> Task requirements:
1. In the Lake Quinault travel piece, why can the writer spend an hour among the drips of the small waterfall? Answer in one to three sentences.
2. Write the next part of the Lake Quinault travel piece, picking up after its last sentence.
Document excerpt START
It turned out that reading by a kerosene lantern wasn’t that romantic, nor was cleaning dishes in water that was either scalding or frigid. But it was the lack of regular company that finally grew unbearable. Six months later I packed up and moved into a nearby commune, a pendulum swing from solitude to social symbiosis in the extreme.

Thirty-five years on I step out of Lake Quinault Lodge, the historic hotel where I’m staying for the weekend. Constructed in 1926, the lodge once hosted Franklin Roosevelt for lunch when presidents still thought touring national parks was time well spent. A lone couple is settled within the overstuffed sofas, pushing cribbage pegs around the board. I cross the lobby and head out the door into the forest, where the crackle of burning logs in the famously grand fireplace is replaced by the dangling 220-note song of the Pacific wren.

Merriman Falls in the Quinault Rainforest
Merriman Falls in the Quinault Rainforest. Photo by Marek/AdobeStock

Quinault’s Trails

The Quinault National Recreation Trail System showcases the coastal rainforest without too much visitor effort, a series of loops that, when laced together, create about a 6-mile trek across cedar bogs, pungent as scented candles. This walk passes several small waterfalls and over many creeks pulsing through the old-growth hemlock forest. Europe may have its cathedrals, but the Pacific Northwest offers root structures, exposed when an ancient Douglas fir topples. Their construction to me seems every bit as complex as apse arches and flying buttresses.

Everyone walks these paths with different intentions, propelled or stalled by their own fascinations. My personal fixation is a waterfall with drippings that trickle more than tumble. The dripping fills a groove on a moss-laden snag then drops onto a river stone. I can easily spend an hour among these drips, not because I have any Zen leanings but because, as a natural-born fidget, I can ceaselessly tinker with my camera settings in hopes of solving that precise equation of movement and exposure.
Document excerpt END
Data records START
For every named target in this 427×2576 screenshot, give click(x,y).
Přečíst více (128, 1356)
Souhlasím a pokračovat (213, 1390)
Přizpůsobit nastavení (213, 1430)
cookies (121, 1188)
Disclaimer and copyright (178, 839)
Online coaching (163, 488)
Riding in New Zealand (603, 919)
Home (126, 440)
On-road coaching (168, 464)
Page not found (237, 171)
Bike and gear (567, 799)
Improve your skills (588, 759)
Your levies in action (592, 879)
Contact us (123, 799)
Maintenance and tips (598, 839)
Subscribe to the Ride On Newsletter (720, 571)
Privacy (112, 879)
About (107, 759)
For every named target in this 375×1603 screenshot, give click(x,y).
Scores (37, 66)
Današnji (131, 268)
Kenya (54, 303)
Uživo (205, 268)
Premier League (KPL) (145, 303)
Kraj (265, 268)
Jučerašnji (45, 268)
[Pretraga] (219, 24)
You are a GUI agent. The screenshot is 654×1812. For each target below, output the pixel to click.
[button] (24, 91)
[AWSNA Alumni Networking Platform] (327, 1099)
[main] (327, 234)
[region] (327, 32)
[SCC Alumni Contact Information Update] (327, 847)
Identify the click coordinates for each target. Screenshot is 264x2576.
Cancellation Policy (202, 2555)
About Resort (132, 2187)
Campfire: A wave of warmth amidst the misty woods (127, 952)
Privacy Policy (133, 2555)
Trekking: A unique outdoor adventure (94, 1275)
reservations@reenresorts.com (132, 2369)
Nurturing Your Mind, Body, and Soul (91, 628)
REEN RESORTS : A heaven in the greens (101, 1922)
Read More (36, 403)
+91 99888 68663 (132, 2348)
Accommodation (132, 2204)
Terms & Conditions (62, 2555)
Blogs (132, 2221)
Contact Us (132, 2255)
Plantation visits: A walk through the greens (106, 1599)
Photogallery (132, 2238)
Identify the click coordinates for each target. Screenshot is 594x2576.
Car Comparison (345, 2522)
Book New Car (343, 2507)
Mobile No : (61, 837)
Data records END
> Answers given:
1. It isn't because of any Zen leanings. As a natural-born fidget, the writer can keep tinkering with camera settings, trying to solve the precise equation of movement and exposure.

2.
If you think that’s a tad obsessive, I’ve also walked these trails with mycologist friends who endlessly search for clues to identify fungal species, or geologists who endlessly comb through the scarred strata exposed by those aforementioned ripped-out roots. Don’t get me started on the entomologists, turning over every pebble in search of this creepy or that crawly.

A tangle of roots inside the Quinault Rainforest
A tangle of roots inside the Quinault Rainforest. Photo by Crai Bower

Standing on a Moss Carpet

Stopping creates other discomforts when walking on an Olympic rainforest trail. When I’m sprawled across the moss carpet angling my lens and adjusting my shutter speed I forget that the ubiquitous moisture (The Quinault Rainforest receives 120 to 180 inches of annual precipitation) and subsequent chill has bound my body in a tight embrace.  

This incessant chill remains a persistent reminder that the sun rarely shines here, to the fecund ecstasy of the basal vegetation. You won’t find fungi, liverworts and myriad moss species growing in exposed clear cuts just south of Lake Quinault. Fortunately, I’m settled in old growth where I now hunch alone trying to capture a particular dewdrop suspended from cat-tail moss that clings to a fallen branch poised in a glorious state of decay. In the Olympics, decomposition’s sensuality is undeniable.

The rainforest is also home to beautiful examples of symbiosis. Here, lichen cohabitates with green algae, the former providing the structure upon which the latter attaches. The algae conduct photosynthesis that nourishes both inhabitants. Tangled together, they form the distinctive “old man’s beard” that enshrouds seemingly every limb. Alone, they wouldn’t exist.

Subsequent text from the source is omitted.